▼
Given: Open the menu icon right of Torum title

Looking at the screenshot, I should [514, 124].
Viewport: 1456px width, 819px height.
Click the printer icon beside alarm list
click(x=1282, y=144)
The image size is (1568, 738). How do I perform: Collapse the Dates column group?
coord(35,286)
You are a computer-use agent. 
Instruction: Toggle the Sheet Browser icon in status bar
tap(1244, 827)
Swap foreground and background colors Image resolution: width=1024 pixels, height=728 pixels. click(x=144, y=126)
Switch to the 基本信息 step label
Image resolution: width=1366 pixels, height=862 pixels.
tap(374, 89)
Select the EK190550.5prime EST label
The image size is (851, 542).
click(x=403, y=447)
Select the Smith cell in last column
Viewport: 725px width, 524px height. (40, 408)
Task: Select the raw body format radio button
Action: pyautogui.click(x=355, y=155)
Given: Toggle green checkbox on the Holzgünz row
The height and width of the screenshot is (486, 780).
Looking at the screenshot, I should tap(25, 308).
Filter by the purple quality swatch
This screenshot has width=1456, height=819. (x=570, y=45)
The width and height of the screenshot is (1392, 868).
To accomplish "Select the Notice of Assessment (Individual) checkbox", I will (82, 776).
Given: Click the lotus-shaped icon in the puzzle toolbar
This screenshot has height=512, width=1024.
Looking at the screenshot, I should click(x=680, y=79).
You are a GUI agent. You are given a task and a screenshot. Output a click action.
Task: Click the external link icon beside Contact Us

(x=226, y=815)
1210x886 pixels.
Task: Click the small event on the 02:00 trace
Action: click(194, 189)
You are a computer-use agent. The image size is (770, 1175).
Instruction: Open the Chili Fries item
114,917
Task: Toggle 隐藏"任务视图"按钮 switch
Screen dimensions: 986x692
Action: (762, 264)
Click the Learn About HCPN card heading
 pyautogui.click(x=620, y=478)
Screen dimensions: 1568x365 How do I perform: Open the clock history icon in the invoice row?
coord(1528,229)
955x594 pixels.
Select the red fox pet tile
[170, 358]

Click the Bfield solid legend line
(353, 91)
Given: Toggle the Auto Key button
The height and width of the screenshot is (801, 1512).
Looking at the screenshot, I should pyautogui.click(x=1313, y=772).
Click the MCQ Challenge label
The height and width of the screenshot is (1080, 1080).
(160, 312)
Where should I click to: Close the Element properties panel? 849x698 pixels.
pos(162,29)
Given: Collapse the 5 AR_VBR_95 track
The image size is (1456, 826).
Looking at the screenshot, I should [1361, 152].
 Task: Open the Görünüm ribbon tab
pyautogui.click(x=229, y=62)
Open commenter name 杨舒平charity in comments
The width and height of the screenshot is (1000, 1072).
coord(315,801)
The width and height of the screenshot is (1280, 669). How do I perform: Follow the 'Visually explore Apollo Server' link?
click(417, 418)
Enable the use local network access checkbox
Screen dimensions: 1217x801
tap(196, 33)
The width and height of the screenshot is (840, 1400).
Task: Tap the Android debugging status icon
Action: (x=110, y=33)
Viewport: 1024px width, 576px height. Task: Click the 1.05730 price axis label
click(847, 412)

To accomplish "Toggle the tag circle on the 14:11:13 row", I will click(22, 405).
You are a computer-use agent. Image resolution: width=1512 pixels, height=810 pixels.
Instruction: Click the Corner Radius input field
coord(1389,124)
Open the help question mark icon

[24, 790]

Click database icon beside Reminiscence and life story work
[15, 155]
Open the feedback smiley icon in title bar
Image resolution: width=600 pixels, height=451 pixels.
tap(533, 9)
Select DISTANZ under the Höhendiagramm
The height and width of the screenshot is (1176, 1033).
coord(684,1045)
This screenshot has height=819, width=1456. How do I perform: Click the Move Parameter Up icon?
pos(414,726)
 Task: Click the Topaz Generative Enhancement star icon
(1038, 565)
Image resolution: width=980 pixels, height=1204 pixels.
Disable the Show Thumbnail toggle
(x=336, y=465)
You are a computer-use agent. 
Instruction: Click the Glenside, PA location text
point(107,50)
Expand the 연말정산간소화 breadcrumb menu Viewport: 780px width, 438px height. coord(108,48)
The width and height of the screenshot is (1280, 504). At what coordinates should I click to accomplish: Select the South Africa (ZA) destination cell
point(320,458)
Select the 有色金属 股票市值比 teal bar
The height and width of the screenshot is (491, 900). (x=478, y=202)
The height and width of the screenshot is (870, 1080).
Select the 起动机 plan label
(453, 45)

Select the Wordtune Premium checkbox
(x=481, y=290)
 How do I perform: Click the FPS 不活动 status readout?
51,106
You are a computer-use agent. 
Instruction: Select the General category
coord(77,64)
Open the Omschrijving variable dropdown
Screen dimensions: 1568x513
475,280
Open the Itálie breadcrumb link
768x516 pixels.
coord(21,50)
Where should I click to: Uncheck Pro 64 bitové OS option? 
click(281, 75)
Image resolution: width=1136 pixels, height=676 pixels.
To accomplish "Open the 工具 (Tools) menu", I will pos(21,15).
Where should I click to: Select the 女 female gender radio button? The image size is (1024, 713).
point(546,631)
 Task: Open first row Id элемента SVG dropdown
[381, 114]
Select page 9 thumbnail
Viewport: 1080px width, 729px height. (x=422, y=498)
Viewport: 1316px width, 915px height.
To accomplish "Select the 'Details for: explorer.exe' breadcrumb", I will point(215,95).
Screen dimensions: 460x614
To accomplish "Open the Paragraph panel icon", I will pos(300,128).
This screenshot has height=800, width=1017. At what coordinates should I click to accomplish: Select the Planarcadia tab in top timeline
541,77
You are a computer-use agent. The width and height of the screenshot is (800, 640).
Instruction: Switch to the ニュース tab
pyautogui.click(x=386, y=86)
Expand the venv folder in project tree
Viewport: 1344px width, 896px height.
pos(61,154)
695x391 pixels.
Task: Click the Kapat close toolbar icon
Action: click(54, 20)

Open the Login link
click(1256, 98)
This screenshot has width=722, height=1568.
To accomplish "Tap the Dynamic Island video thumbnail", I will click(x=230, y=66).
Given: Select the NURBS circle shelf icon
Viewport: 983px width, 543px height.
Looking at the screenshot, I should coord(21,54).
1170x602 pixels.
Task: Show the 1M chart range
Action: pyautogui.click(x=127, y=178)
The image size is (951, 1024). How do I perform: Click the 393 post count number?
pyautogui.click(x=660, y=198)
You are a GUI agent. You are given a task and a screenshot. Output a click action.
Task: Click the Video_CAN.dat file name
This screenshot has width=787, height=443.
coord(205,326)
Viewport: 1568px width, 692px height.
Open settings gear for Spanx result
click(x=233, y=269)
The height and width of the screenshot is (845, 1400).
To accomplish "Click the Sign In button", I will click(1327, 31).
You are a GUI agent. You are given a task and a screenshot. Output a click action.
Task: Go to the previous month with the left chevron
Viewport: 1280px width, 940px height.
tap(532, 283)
▲
→ **Problem**
Reproduce every item above line for line, changing nothing in any of them.

→ **Final result**
Given: Open the menu icon right of Torum title

Looking at the screenshot, I should [514, 124].
Viewport: 1456px width, 819px height.
Click the printer icon beside alarm list
click(x=1282, y=144)
The image size is (1568, 738). How do I perform: Collapse the Dates column group?
coord(35,286)
You are a computer-use agent. 
Instruction: Toggle the Sheet Browser icon in status bar
tap(1244, 827)
Swap foreground and background colors Image resolution: width=1024 pixels, height=728 pixels. click(x=144, y=126)
Switch to the 基本信息 step label
Image resolution: width=1366 pixels, height=862 pixels.
tap(374, 89)
Select the EK190550.5prime EST label
The image size is (851, 542).
click(x=403, y=447)
Select the Smith cell in last column
Viewport: 725px width, 524px height. (40, 408)
Task: Select the raw body format radio button
Action: pyautogui.click(x=355, y=155)
Given: Toggle green checkbox on the Holzgünz row
The height and width of the screenshot is (486, 780).
Looking at the screenshot, I should tap(25, 308).
Filter by the purple quality swatch
This screenshot has width=1456, height=819. (x=570, y=45)
The width and height of the screenshot is (1392, 868).
To accomplish "Select the Notice of Assessment (Individual) checkbox", I will (82, 776).
Given: Click the lotus-shaped icon in the puzzle toolbar
This screenshot has height=512, width=1024.
Looking at the screenshot, I should click(x=680, y=79).
You are a GUI agent. You are given a task and a screenshot. Output a click action.
Task: Click the external link icon beside Contact Us

(x=226, y=815)
1210x886 pixels.
Task: Click the small event on the 02:00 trace
Action: click(194, 189)
You are a computer-use agent. The image size is (770, 1175).
Instruction: Open the Chili Fries item
114,917
Task: Toggle 隐藏"任务视图"按钮 switch
Screen dimensions: 986x692
Action: (762, 264)
Click the Learn About HCPN card heading
 pyautogui.click(x=620, y=478)
Screen dimensions: 1568x365 How do I perform: Open the clock history icon in the invoice row?
coord(1528,229)
955x594 pixels.
Select the red fox pet tile
[170, 358]

Click the Bfield solid legend line
(353, 91)
Given: Toggle the Auto Key button
The height and width of the screenshot is (801, 1512).
Looking at the screenshot, I should pyautogui.click(x=1313, y=772).
Click the MCQ Challenge label
The height and width of the screenshot is (1080, 1080).
(160, 312)
Where should I click to: Close the Element properties panel? 849x698 pixels.
pos(162,29)
Given: Collapse the 5 AR_VBR_95 track
The image size is (1456, 826).
Looking at the screenshot, I should [1361, 152].
 Task: Open the Görünüm ribbon tab
pyautogui.click(x=229, y=62)
Open commenter name 杨舒平charity in comments
The width and height of the screenshot is (1000, 1072).
coord(315,801)
The width and height of the screenshot is (1280, 669). How do I perform: Follow the 'Visually explore Apollo Server' link?
click(417, 418)
Enable the use local network access checkbox
Screen dimensions: 1217x801
tap(196, 33)
The width and height of the screenshot is (840, 1400).
Task: Tap the Android debugging status icon
Action: (x=110, y=33)
Viewport: 1024px width, 576px height. Task: Click the 1.05730 price axis label
click(847, 412)

To accomplish "Toggle the tag circle on the 14:11:13 row", I will click(22, 405).
You are a computer-use agent. Image resolution: width=1512 pixels, height=810 pixels.
Instruction: Click the Corner Radius input field
coord(1389,124)
Open the help question mark icon

[24, 790]

Click database icon beside Reminiscence and life story work
[15, 155]
Open the feedback smiley icon in title bar
Image resolution: width=600 pixels, height=451 pixels.
tap(533, 9)
Select DISTANZ under the Höhendiagramm
The height and width of the screenshot is (1176, 1033).
coord(684,1045)
This screenshot has height=819, width=1456. How do I perform: Click the Move Parameter Up icon?
pos(414,726)
 Task: Click the Topaz Generative Enhancement star icon
(1038, 565)
Image resolution: width=980 pixels, height=1204 pixels.
Disable the Show Thumbnail toggle
(x=336, y=465)
You are a computer-use agent. 
Instruction: Click the Glenside, PA location text
point(107,50)
Expand the 연말정산간소화 breadcrumb menu Viewport: 780px width, 438px height. coord(108,48)
The width and height of the screenshot is (1280, 504). At what coordinates should I click to accomplish: Select the South Africa (ZA) destination cell
point(320,458)
Select the 有色金属 股票市值比 teal bar
The height and width of the screenshot is (491, 900). (x=478, y=202)
The height and width of the screenshot is (870, 1080).
Select the 起动机 plan label
(453, 45)

Select the Wordtune Premium checkbox
(x=481, y=290)
 How do I perform: Click the FPS 不活动 status readout?
51,106
You are a computer-use agent. 
Instruction: Select the General category
coord(77,64)
Open the Omschrijving variable dropdown
Screen dimensions: 1568x513
475,280
Open the Itálie breadcrumb link
768x516 pixels.
coord(21,50)
Where should I click to: Uncheck Pro 64 bitové OS option? 
click(281, 75)
Image resolution: width=1136 pixels, height=676 pixels.
To accomplish "Open the 工具 (Tools) menu", I will pos(21,15).
Where should I click to: Select the 女 female gender radio button? The image size is (1024, 713).
point(546,631)
 Task: Open first row Id элемента SVG dropdown
[381, 114]
Select page 9 thumbnail
Viewport: 1080px width, 729px height. (x=422, y=498)
Viewport: 1316px width, 915px height.
To accomplish "Select the 'Details for: explorer.exe' breadcrumb", I will point(215,95).
Screen dimensions: 460x614
To accomplish "Open the Paragraph panel icon", I will pos(300,128).
This screenshot has height=800, width=1017. At what coordinates should I click to accomplish: Select the Planarcadia tab in top timeline
541,77
You are a computer-use agent. The width and height of the screenshot is (800, 640).
Instruction: Switch to the ニュース tab
pyautogui.click(x=386, y=86)
Expand the venv folder in project tree
Viewport: 1344px width, 896px height.
pos(61,154)
695x391 pixels.
Task: Click the Kapat close toolbar icon
Action: click(54, 20)

Open the Login link
click(1256, 98)
This screenshot has width=722, height=1568.
To accomplish "Tap the Dynamic Island video thumbnail", I will click(x=230, y=66).
Given: Select the NURBS circle shelf icon
Viewport: 983px width, 543px height.
Looking at the screenshot, I should coord(21,54).
1170x602 pixels.
Task: Show the 1M chart range
Action: pyautogui.click(x=127, y=178)
The image size is (951, 1024). How do I perform: Click the 393 post count number?
pyautogui.click(x=660, y=198)
You are a GUI agent. You are given a task and a screenshot. Output a click action.
Task: Click the Video_CAN.dat file name
This screenshot has width=787, height=443.
coord(205,326)
Viewport: 1568px width, 692px height.
Open settings gear for Spanx result
click(x=233, y=269)
The height and width of the screenshot is (845, 1400).
To accomplish "Click the Sign In button", I will click(1327, 31).
You are a GUI agent. You are given a task and a screenshot. Output a click action.
Task: Go to the previous month with the left chevron
Viewport: 1280px width, 940px height.
tap(532, 283)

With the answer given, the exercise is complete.